Secondo una ricerca uscita su Lancet l’isolamento sociale ha diminuito le funzionalità cognitive degli adolescenti. Gli effetti saranno di lungo termine.
La scuola a breve dovrà confrontarsi con il rientro degli studenti dopo mesi di lockdown e didattica a distanza dovuti all’emergenza sanitaria Covid-19. Sono mille le domande e i dubbi della scuola, e in particolare dei dirigenti scolastici, che dovranno affrontare importanti problematiche organizzative e didattiche. Saranno i docenti però i soggetti chiamati al compito più impegnativo: incontrare gli alunni e accoglierli valutando il modo migliore per ri-cominciare insieme un percorso scolastico sereno e proficuo. Ma quali alunni si ritroveranno davanti questi docenti? Saranno gli stessi bambini e adolescenti di prima o saranno in qualche modo cambiati? E come ci si dovrà porre nei loro confronti?
A queste domande hanno provato a rispondere i ricercatori dei dipartimenti di Psicologia e di Scienze cognitive dell’Università di Cambridge, con un intervento recentemente pubblicato su The Lancet Child & Adolescent Health. Secondo la loro ricerca, che ha incrociato i dati risultanti da diverse fonti e discipline, i docenti dovranno affrontare una situazione piuttosto difficile. La fascia di età dell’adolescenza (che ormai viene compresa tra i 10 e i 24 anni) sembra infatti essere stata segnata in modo particolare dalla deprivazione di contatti interpersonali causata dall’isolamento e dal distanziamento che l’emergenza sanitaria ha imposto.
Di norma, durante l’età evolutiva, lo sviluppo cognitivo, comportamentale, affettivo e dell’identità sono potentemente stimolati dall’incontro reale, face to face, con il quotidiano contesto relazionale e in particolare con quello del gruppo dei pari. Incontro che però, durante il lockdown, è in gran parte mancato, quando non è mancato del tutto nonostante l’ausilio delle nuove tecnologie.Con conseguenze non da poco: secondo i ricercatori l’isolamento sociale è causa di mancato sviluppo delle aree del cervello deputate alle funzionalità cognitive dell’apprendimento e della motivazione, di inibizione delle competenze relazionali e sociali, di aumento di casi di depressione e altri disturbi psichiatrici, di intensificazione della propensione ai diversi tipi di dipendenza (da quella relativa alle sostanze a quella digitale).
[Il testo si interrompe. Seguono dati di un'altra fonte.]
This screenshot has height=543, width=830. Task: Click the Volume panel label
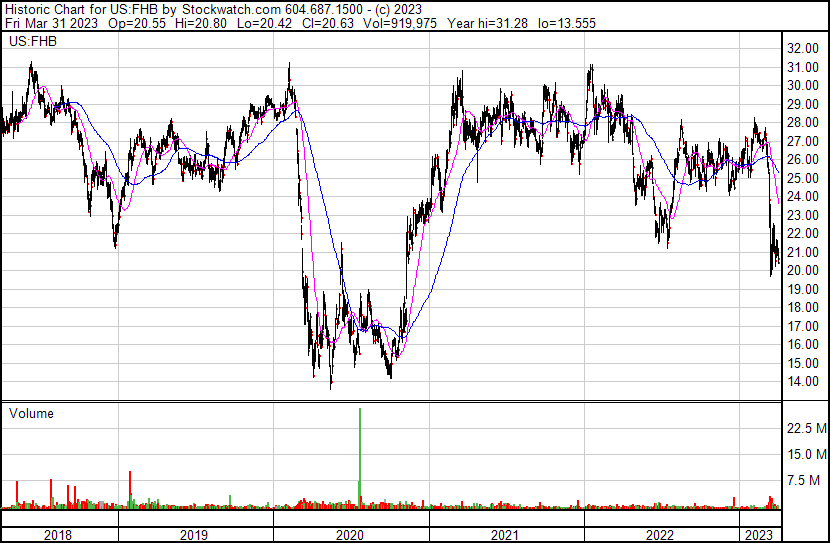tap(31, 413)
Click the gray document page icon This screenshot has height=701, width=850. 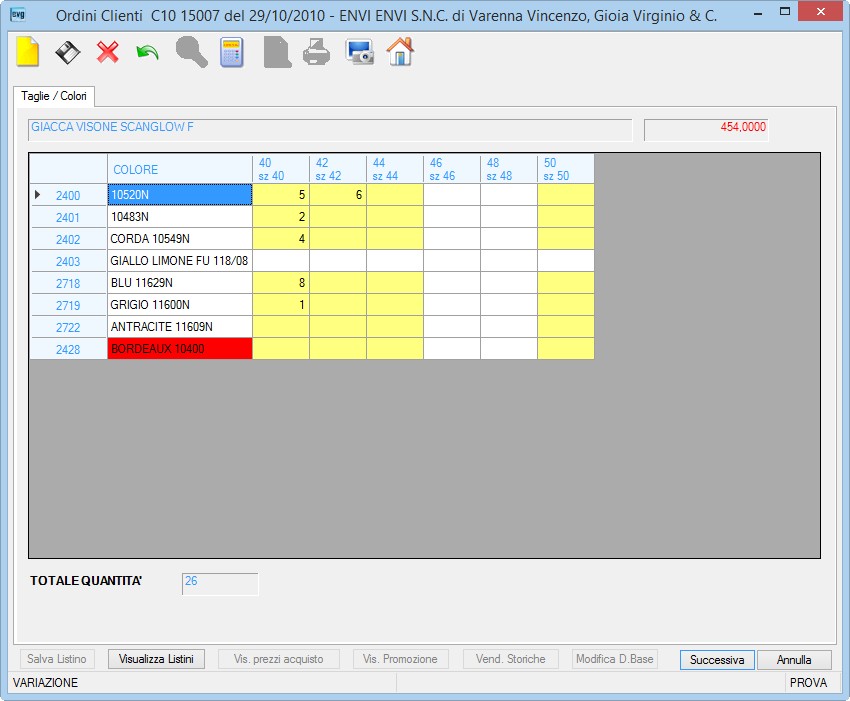(x=277, y=53)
Di particolare gravità, e quindi di interesse per il mondo scolastico, è il fatto che, nelle previsioni di questi studiosi, tali deficit si manterranno sul lungo termine (addirittura per anni) data la loro natura di tipo strutturale e organico, originatasi da una mancanza di stimoli esterni che ha limitato l’evoluzione della plasticità cerebrale. Una lacuna con cui quindi si dovrà fare i conti per molto tempo, forse per l’intero ciclo scolastico degli alunni che hanno vissuto il lockdown, e che dovrà essere oggetto di particolare osservazione da parte di tutte le scienze umane che si occupano dell’educazione e della salute psicologica di questi ragazzi.
Una situazione impegnativa, ma anche interessante e tutta da approfondire e gestire con cura e passione da parte di tutti coloro che, lo speriamo, a settembre daranno il benvenuto ai nostri figli nelle aule scolastiche.